To investigate the MOA of ACT-AM, a chemical derivative of the compound able to
form covalent bonds upon UV activation was utilized. This advantageous UV-dependent
system was adapted and implemented for P. falciparum- notably for the use in intact cells
and proved to be appropriate for various biochemical methods including pull-down
experiments, fluorescent imaging and Far Western blotting. Pull-down experiments
revealed numerous target candidates, three of which were shown to interact with ACTAM
in vitro, namely MDR (multidrug resistance protein), ENT4 (equilibrative nucleoside
transporter 4) and CRT (chloroquine resistance transporter). These proteins could
represent actual targets or might confer resistance to the compound.

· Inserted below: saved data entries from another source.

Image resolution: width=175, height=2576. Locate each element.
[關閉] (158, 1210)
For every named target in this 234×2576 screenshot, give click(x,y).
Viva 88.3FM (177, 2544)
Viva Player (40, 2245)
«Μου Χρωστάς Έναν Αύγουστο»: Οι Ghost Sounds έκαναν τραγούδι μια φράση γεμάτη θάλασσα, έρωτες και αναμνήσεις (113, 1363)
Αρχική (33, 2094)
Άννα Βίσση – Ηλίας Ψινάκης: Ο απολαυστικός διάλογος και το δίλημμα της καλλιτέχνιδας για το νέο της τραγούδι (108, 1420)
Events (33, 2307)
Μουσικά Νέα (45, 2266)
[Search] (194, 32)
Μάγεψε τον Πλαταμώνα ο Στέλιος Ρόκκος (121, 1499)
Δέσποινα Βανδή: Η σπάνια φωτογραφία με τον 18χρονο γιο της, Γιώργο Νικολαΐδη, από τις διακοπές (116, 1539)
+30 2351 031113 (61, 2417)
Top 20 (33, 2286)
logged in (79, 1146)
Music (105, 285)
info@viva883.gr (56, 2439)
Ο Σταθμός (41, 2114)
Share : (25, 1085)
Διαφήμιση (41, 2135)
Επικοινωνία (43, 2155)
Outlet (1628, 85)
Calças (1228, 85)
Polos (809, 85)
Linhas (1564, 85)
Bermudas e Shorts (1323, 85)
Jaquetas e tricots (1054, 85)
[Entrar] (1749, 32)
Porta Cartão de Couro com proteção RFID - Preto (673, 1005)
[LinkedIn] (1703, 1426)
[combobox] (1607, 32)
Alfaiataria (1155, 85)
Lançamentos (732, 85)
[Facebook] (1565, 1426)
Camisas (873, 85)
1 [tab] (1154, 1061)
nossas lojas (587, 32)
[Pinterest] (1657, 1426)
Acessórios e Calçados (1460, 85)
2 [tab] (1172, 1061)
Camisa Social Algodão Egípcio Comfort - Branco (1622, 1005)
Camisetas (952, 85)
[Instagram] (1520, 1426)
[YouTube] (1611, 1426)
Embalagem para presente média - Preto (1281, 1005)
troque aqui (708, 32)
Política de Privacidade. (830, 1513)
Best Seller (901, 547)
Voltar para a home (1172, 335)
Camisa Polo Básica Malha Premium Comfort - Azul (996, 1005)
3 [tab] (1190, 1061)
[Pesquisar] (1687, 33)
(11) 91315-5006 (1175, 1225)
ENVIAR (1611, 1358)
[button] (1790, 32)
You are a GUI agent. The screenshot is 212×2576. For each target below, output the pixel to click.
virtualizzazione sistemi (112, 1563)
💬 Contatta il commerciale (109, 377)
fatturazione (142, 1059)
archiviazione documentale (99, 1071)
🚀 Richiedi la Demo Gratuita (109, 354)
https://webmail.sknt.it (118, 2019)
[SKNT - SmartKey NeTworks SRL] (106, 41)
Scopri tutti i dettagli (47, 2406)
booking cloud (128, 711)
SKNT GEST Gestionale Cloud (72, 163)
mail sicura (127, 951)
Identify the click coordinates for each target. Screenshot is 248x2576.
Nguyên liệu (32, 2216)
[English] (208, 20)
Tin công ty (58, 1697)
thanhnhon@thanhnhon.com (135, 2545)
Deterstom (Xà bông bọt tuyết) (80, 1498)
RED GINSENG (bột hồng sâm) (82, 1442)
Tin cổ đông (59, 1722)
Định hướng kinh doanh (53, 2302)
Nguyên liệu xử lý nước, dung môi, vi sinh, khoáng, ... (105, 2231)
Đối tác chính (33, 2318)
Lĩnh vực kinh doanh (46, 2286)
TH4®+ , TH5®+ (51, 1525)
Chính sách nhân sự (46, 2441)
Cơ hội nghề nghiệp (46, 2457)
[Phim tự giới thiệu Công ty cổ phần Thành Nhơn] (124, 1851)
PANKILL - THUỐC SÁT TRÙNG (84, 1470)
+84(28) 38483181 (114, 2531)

Microarray and hematin interaction studies suggested that ACT-AM has an MOA distinct
from that of several registered antimalarials, a factor that bodes well for possible
combination therapies.
The promising in vitro activity of the compound and the indication of a novel MOA
emphasize the potential of ACT-AM or analogues of the same chemical class as
therapeutic agents for the treatment of malaria.